=== Data extracts ===
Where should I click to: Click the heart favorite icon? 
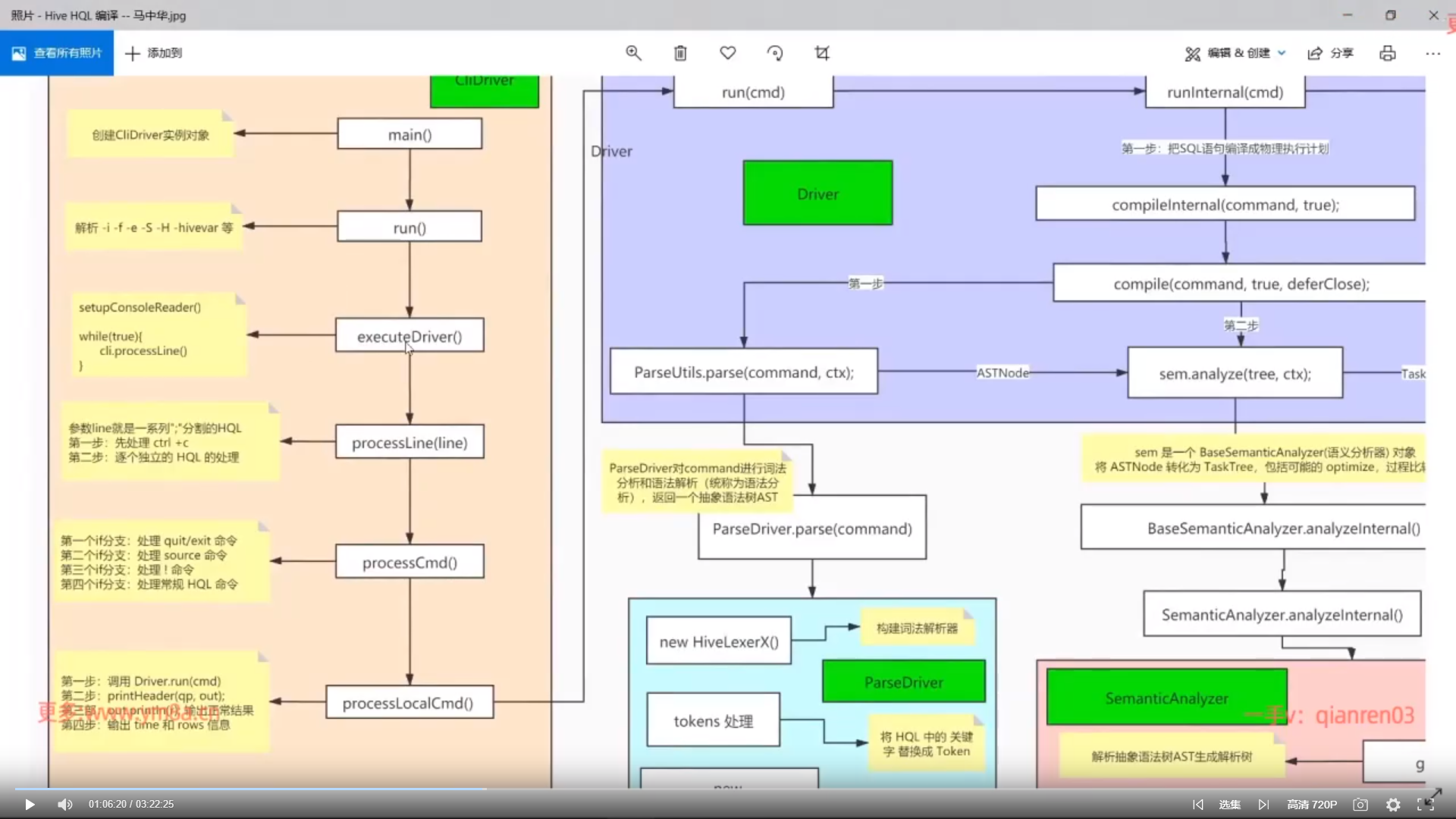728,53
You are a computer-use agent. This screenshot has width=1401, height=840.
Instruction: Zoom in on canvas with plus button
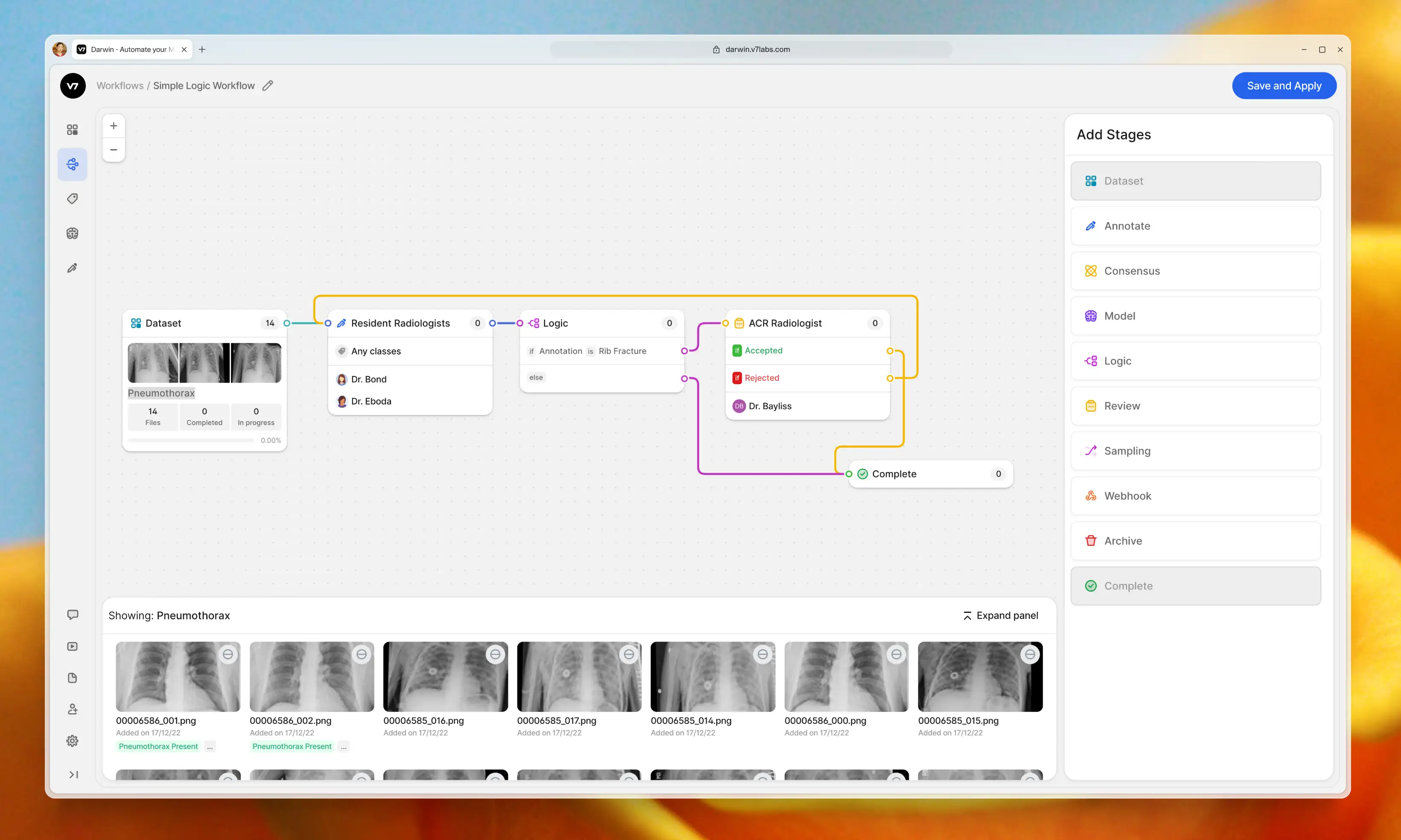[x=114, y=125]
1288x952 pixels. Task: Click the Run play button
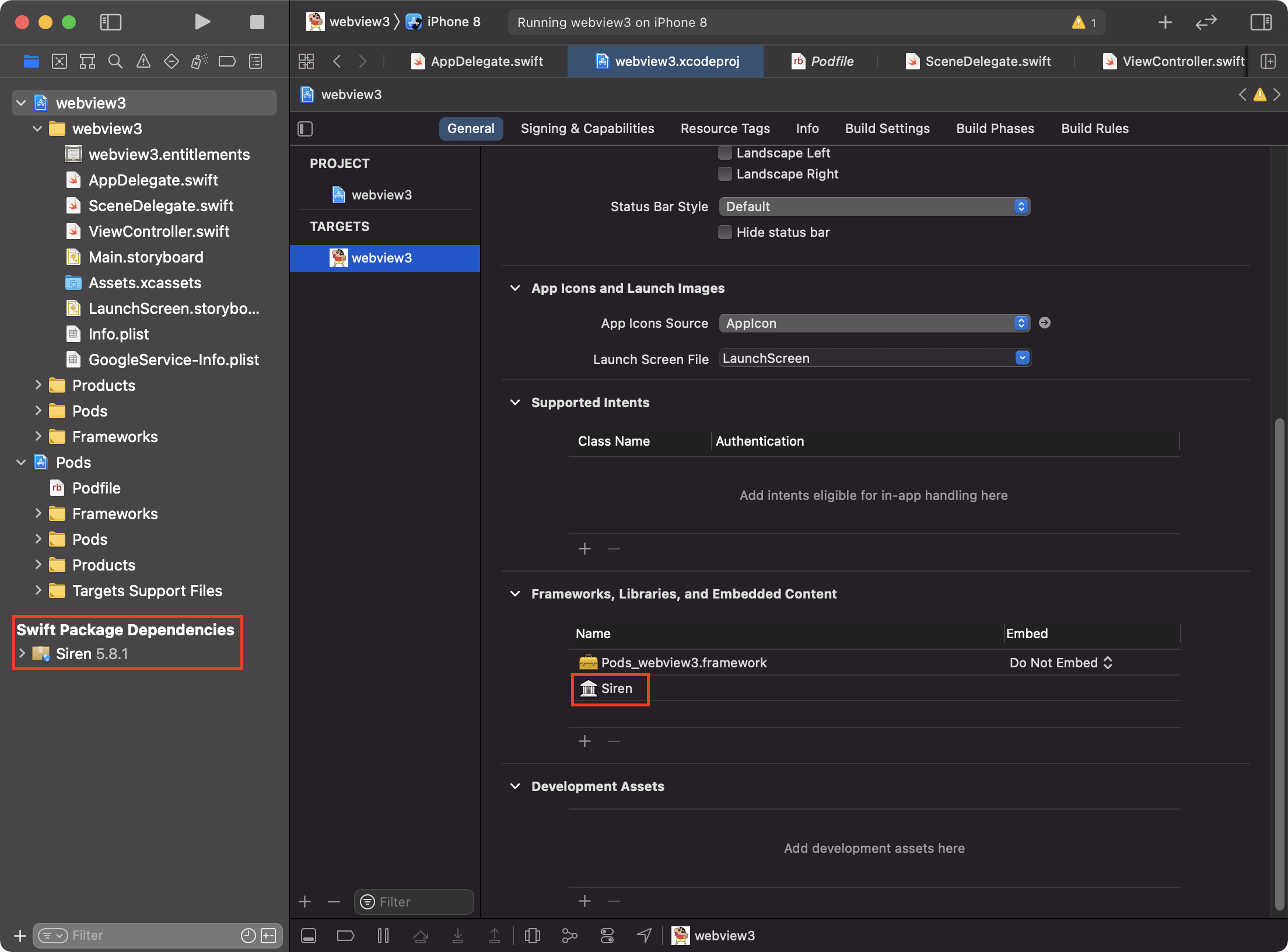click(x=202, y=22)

=== Task goal ===
Would you copy all the material exactly, dropping the pictures?

=== Expected output ===
Where should I click to: Click the heart favorite icon? 
728,53
You are a computer-use agent. This screenshot has width=1401, height=840.
Instruction: Zoom in on canvas with plus button
[x=114, y=125]
1288x952 pixels. Task: Click the Run play button
click(x=202, y=22)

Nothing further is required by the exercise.